Chagur
Given that we've clashed before on subjects like drugs & justice, I'm curious about your opinion:
I was under the foolish impression that society breeds the criminals who are then incarcerated to 'protect society' ... The society that bred them.
You and I both know that some people ... you just can't change the evil they will commit. Among these are often murderers and rapists, but also the white-collar criminals who steal people's life savings and so forth through embezzlement, fraud, and other means. Of course, these white-collar criminals often learned that their actions are right because of social demands. When the profiteers of the 1980s started dropping like flies for their crimes (I reiterate that, in the end, over 100 of Reagan's people served prison time for their actions), Trudeau noted in
Doonesbury, through the voice of the senior Slackmeyer, "Hell, most of the time we didn't know we were breaking the law." What, I wonder, are we teaching people in business school? When I was at the University of Oregon, it was Sun-Tzu. Of course, this brand of criminal gets the tennis court and the spa in prison, and such factors are used to decry the luxury of other prisons.
But then I stop to consider a young boy (kindergarten or first grade) in the northwest who brought a gun to school and killed a little girl. The investigation of how it happened turned stomachs. He lived in a crack-house, surrounded by crackheads and guns, and one need not even be inundated with a certain archetype in order to accept its propriety. Thus, whatever the dispute was between the boy and his classmate, his only known solution was to take one of the many guns around the house to school and shoot her dead. It is a little extreme of an example, but bear with me, I beg you.
What is a young boy living in relative poverty supposed to think? When I was in high school a local druglord/pimp/gun-runner died in a shooting at a Nendel's Inn motel. It was apparently a drug-related accidental suicide, though the ballistics were sketchy toward that end. Nonetheless, this known druglord, pimp, and gun-runner packed a church with thousands, packed the streets with thousands, and had thousands outside the cemetery as he was laid to rest. That is, despite the fact that he was a scumlord, he was looked up to by a good portion of the community because he had found a way to material success.
Sounds twisted, eh? But it is true. I've even seen the attitude on HBO in the last couple of years; a number of interviews with pimps and the young men in their community pretty much demonstrated that, with nobody else to look up to in the neighborhood, pimps, drug dealers, and gun-runners can become role models.

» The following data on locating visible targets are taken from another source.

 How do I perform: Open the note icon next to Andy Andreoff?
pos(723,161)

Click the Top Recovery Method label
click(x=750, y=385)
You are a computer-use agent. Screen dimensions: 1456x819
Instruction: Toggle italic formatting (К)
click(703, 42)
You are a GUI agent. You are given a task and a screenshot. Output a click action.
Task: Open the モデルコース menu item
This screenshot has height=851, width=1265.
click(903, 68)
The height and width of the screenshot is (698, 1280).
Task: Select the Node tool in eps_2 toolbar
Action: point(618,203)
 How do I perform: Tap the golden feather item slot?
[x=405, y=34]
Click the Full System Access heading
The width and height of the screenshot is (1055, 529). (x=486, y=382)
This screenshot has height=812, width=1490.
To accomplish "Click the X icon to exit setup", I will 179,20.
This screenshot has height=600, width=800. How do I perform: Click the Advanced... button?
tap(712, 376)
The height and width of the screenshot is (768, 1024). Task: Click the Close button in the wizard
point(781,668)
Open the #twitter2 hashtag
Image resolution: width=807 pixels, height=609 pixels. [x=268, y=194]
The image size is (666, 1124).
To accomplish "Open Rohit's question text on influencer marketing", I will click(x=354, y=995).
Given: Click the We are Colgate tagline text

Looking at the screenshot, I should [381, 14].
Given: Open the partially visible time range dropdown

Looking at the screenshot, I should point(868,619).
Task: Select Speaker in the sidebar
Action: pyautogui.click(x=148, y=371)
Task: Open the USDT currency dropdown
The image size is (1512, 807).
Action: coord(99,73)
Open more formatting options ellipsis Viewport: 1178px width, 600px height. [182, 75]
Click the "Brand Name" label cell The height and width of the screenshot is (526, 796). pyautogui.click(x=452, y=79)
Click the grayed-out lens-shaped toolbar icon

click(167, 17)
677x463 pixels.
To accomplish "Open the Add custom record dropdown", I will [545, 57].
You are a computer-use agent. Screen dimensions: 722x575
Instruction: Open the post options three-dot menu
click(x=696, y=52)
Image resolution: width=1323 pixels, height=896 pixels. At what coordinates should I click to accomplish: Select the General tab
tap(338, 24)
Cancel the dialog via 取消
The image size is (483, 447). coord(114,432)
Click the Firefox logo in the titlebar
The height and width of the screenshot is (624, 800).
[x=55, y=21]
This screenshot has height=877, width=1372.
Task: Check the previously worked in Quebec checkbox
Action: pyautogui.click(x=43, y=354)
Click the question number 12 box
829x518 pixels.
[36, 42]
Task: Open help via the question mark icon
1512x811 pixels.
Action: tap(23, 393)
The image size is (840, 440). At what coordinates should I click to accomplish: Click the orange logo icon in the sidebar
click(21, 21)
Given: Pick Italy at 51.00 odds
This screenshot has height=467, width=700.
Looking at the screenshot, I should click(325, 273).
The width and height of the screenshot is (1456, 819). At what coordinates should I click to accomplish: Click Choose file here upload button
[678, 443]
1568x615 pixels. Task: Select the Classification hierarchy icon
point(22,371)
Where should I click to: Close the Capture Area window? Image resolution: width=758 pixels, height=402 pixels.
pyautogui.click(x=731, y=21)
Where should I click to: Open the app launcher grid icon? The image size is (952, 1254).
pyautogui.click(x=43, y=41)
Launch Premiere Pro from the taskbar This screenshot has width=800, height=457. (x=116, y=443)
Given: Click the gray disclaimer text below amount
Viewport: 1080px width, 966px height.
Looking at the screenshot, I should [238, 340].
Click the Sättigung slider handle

Quite sick, I agree. But enter Midnight Basketball. As silly as it sounds, making basketball courts available to youths in gang-risk zones in the middle of the night had the effect of reducing gang-related crime by 1/3. Now, I'm not going to engage the argument of whether the
federal government should be paying for it, but since I agree with paying for performance art ... well ... but yeah, I do understand Newt's point on that one.
So away went the late-night basketball games and up went the gang-related crime numbers.
What we're looking at, then, are rising generation in poverty, with no clear role models, moving toward the money and the glamour in that all-American way, with nothing else to do with their lives. I am curious about the fact that people would rather spend their tax money locking up criminals instead of figuring out how to reduce the number of criminals operating in society.
And to make a point about the drug war itself: here is where prisons breed criminals. With the rate of possession-related incarcerations skyrocketing, and many of these nonviolent criminals being housed among violent criminals, the prisons do breed new criminals. So Johnny gets busted with a rock of crack and gets five years. At this point, his only known crime is possessing cocaine. After his hard-time five years, Johnny emerges a lean, mean crime machine, having done nothing but lift weights, seethe with anger, and fight off every threat that comes his way. With a crack conviction, no education, no rehabilitation, and a serious, serious attitude problem, this druggie who might have been diverted to more useful endeavors is now holding up convenience stores, beating women in order to get laid, and very possibly landing a stolen Cadillac in your front yard as he runs away from the police.
With nothing else to learn in prison, then, this possession convict learns the way of the hardened criminal, and emerges with skills related to such endeavors.
In many cases, the no-good-sons-of-bitches had much help and encouragement toward making their poor decisions. In some cases, they never understood they had a choice. And this is not just stupidity on their parts, but a lack of any apparent alternatives.
I mean, really ... take a guy and throw him in prison for possessing dope and a single Tylox; lock him away for a decade if you want, twenty-five years as some sentencing structures have it. Are we gambling that he will die in prison? Or, if he survives long enough to be released into society, what kind of person are we releasing?
But, you know, we can always throw them back in prison, or gun them down on the streets. After the Dorismond shooting in New York (a black man, 26, killed by police for not having any drugs on him), Hizzoner Rudy Giuliani went before the press to defend the NYPD as having dealt with a career criminal. In order to establish that, though, Giuliani opened and released (illegally) juvenile court records showing Dorsimond's crime career: a single petty shoplifting charge at age 13, never prosecuted.
It sounds nice to condemn criminals with a broad stroke, but reality doesn't reflect that portrait.